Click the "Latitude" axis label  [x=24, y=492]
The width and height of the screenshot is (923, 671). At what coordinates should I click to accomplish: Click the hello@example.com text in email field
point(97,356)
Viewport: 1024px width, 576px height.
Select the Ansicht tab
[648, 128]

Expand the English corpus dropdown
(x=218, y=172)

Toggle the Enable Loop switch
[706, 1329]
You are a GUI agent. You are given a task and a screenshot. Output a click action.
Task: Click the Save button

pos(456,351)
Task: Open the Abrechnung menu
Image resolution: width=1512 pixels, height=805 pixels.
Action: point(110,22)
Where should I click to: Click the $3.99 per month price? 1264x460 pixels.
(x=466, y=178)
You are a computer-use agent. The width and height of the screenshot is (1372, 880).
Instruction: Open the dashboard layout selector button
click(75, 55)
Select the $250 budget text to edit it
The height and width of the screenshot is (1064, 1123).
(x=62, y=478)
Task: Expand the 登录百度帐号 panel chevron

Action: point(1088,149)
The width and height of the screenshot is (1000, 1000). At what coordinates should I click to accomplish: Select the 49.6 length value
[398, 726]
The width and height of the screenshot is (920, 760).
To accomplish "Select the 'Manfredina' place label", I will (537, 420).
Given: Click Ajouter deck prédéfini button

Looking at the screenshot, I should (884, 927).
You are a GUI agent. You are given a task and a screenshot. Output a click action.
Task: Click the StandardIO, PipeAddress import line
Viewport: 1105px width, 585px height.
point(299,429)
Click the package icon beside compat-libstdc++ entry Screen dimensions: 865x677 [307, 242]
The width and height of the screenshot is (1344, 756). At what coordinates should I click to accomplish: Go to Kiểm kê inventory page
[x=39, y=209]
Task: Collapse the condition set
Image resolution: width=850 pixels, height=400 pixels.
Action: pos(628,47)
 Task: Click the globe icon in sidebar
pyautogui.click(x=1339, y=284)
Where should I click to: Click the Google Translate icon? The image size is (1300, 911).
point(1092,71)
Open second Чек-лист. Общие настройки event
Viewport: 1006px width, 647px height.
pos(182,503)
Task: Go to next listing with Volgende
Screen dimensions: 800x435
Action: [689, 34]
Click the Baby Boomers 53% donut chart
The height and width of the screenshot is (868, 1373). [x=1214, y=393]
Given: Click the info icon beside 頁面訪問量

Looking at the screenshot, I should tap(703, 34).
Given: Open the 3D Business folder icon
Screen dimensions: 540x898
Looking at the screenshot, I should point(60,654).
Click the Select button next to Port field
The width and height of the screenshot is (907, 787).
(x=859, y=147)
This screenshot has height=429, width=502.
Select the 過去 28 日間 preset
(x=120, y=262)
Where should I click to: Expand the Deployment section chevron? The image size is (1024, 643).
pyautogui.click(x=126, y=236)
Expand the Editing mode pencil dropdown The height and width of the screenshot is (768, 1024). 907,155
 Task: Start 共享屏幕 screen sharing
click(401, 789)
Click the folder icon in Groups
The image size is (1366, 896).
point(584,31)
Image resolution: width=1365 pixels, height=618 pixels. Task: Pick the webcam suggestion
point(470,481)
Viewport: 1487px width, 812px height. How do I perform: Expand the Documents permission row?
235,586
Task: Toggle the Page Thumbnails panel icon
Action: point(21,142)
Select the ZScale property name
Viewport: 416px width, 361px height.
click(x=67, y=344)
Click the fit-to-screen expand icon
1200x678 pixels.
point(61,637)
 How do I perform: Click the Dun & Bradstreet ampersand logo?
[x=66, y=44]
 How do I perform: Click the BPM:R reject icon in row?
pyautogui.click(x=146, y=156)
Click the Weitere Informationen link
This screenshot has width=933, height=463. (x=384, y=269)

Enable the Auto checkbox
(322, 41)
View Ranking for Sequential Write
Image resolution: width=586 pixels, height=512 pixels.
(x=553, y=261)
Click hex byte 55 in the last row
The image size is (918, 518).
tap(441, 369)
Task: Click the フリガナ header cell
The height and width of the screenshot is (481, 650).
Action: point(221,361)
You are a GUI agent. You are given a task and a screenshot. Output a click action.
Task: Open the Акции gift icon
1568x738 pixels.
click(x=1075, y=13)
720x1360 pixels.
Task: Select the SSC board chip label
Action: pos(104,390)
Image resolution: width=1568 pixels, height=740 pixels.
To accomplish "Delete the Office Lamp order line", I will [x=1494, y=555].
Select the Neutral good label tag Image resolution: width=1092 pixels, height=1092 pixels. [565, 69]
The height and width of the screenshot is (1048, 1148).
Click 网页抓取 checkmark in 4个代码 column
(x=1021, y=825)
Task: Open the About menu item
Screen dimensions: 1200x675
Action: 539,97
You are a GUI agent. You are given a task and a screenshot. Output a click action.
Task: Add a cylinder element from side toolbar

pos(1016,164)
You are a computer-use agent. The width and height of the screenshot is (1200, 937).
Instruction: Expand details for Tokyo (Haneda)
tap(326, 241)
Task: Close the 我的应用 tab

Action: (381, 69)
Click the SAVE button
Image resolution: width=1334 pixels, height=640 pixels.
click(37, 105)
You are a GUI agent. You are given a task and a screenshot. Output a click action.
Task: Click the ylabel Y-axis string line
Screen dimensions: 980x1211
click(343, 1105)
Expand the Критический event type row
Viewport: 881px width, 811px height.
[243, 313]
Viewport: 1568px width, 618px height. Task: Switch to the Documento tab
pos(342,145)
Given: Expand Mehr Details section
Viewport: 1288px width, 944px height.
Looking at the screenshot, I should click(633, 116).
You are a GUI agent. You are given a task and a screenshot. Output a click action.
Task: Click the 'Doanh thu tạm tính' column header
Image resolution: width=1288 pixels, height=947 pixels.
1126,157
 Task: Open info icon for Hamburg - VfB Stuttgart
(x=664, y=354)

####

EXERCISE PROMPT: The records above must be transcribed in full, word for word.

EXPECTED ANSWER:
Click the "Latitude" axis label  [x=24, y=492]
The width and height of the screenshot is (923, 671). At what coordinates should I click to accomplish: Click the hello@example.com text in email field
point(97,356)
Viewport: 1024px width, 576px height.
Select the Ansicht tab
[648, 128]

Expand the English corpus dropdown
(x=218, y=172)

Toggle the Enable Loop switch
[706, 1329]
You are a GUI agent. You are given a task and a screenshot. Output a click action.
Task: Click the Save button

pos(456,351)
Task: Open the Abrechnung menu
Image resolution: width=1512 pixels, height=805 pixels.
Action: point(110,22)
Where should I click to: Click the $3.99 per month price? 1264x460 pixels.
(x=466, y=178)
You are a computer-use agent. The width and height of the screenshot is (1372, 880).
Instruction: Open the dashboard layout selector button
click(75, 55)
Select the $250 budget text to edit it
The height and width of the screenshot is (1064, 1123).
(x=62, y=478)
Task: Expand the 登录百度帐号 panel chevron

Action: point(1088,149)
The width and height of the screenshot is (1000, 1000). At what coordinates should I click to accomplish: Select the 49.6 length value
[398, 726]
The width and height of the screenshot is (920, 760).
To accomplish "Select the 'Manfredina' place label", I will (537, 420).
Given: Click Ajouter deck prédéfini button

Looking at the screenshot, I should (884, 927).
You are a GUI agent. You are given a task and a screenshot. Output a click action.
Task: Click the StandardIO, PipeAddress import line
Viewport: 1105px width, 585px height.
point(299,429)
Click the package icon beside compat-libstdc++ entry Screen dimensions: 865x677 [307, 242]
The width and height of the screenshot is (1344, 756). At what coordinates should I click to accomplish: Go to Kiểm kê inventory page
[x=39, y=209]
Task: Collapse the condition set
Image resolution: width=850 pixels, height=400 pixels.
Action: pos(628,47)
 Task: Click the globe icon in sidebar
pyautogui.click(x=1339, y=284)
Where should I click to: Click the Google Translate icon? The image size is (1300, 911).
point(1092,71)
Open second Чек-лист. Общие настройки event
Viewport: 1006px width, 647px height.
pos(182,503)
Task: Go to next listing with Volgende
Screen dimensions: 800x435
Action: [689, 34]
Click the Baby Boomers 53% donut chart
The height and width of the screenshot is (868, 1373). [x=1214, y=393]
Given: Click the info icon beside 頁面訪問量

Looking at the screenshot, I should tap(703, 34).
Given: Open the 3D Business folder icon
Screen dimensions: 540x898
Looking at the screenshot, I should point(60,654).
Click the Select button next to Port field
The width and height of the screenshot is (907, 787).
(x=859, y=147)
This screenshot has height=429, width=502.
Select the 過去 28 日間 preset
(x=120, y=262)
Where should I click to: Expand the Deployment section chevron? The image size is (1024, 643).
pyautogui.click(x=126, y=236)
Expand the Editing mode pencil dropdown The height and width of the screenshot is (768, 1024). 907,155
 Task: Start 共享屏幕 screen sharing
click(401, 789)
Click the folder icon in Groups
The image size is (1366, 896).
point(584,31)
Image resolution: width=1365 pixels, height=618 pixels. Task: Pick the webcam suggestion
point(470,481)
Viewport: 1487px width, 812px height. How do I perform: Expand the Documents permission row?
235,586
Task: Toggle the Page Thumbnails panel icon
Action: point(21,142)
Select the ZScale property name
Viewport: 416px width, 361px height.
click(x=67, y=344)
Click the fit-to-screen expand icon
1200x678 pixels.
point(61,637)
 How do I perform: Click the Dun & Bradstreet ampersand logo?
[x=66, y=44]
 How do I perform: Click the BPM:R reject icon in row?
pyautogui.click(x=146, y=156)
Click the Weitere Informationen link
This screenshot has width=933, height=463. (x=384, y=269)

Enable the Auto checkbox
(322, 41)
View Ranking for Sequential Write
Image resolution: width=586 pixels, height=512 pixels.
(x=553, y=261)
Click hex byte 55 in the last row
The image size is (918, 518).
tap(441, 369)
Task: Click the フリガナ header cell
The height and width of the screenshot is (481, 650).
Action: point(221,361)
You are a GUI agent. You are given a task and a screenshot. Output a click action.
Task: Open the Акции gift icon
1568x738 pixels.
click(x=1075, y=13)
720x1360 pixels.
Task: Select the SSC board chip label
Action: pos(104,390)
Image resolution: width=1568 pixels, height=740 pixels.
To accomplish "Delete the Office Lamp order line", I will [x=1494, y=555].
Select the Neutral good label tag Image resolution: width=1092 pixels, height=1092 pixels. [565, 69]
The height and width of the screenshot is (1048, 1148).
Click 网页抓取 checkmark in 4个代码 column
(x=1021, y=825)
Task: Open the About menu item
Screen dimensions: 1200x675
Action: 539,97
You are a GUI agent. You are given a task and a screenshot. Output a click action.
Task: Add a cylinder element from side toolbar

pos(1016,164)
You are a computer-use agent. The width and height of the screenshot is (1200, 937).
Instruction: Expand details for Tokyo (Haneda)
tap(326, 241)
Task: Close the 我的应用 tab

Action: (381, 69)
Click the SAVE button
Image resolution: width=1334 pixels, height=640 pixels.
click(37, 105)
You are a GUI agent. You are given a task and a screenshot. Output a click action.
Task: Click the ylabel Y-axis string line
Screen dimensions: 980x1211
click(343, 1105)
Expand the Критический event type row
Viewport: 881px width, 811px height.
[243, 313]
Viewport: 1568px width, 618px height. Task: Switch to the Documento tab
pos(342,145)
Given: Expand Mehr Details section
Viewport: 1288px width, 944px height.
Looking at the screenshot, I should click(633, 116).
You are a GUI agent. You are given a task and a screenshot. Output a click action.
Task: Click the 'Doanh thu tạm tính' column header
Image resolution: width=1288 pixels, height=947 pixels.
1126,157
 Task: Open info icon for Hamburg - VfB Stuttgart
(x=664, y=354)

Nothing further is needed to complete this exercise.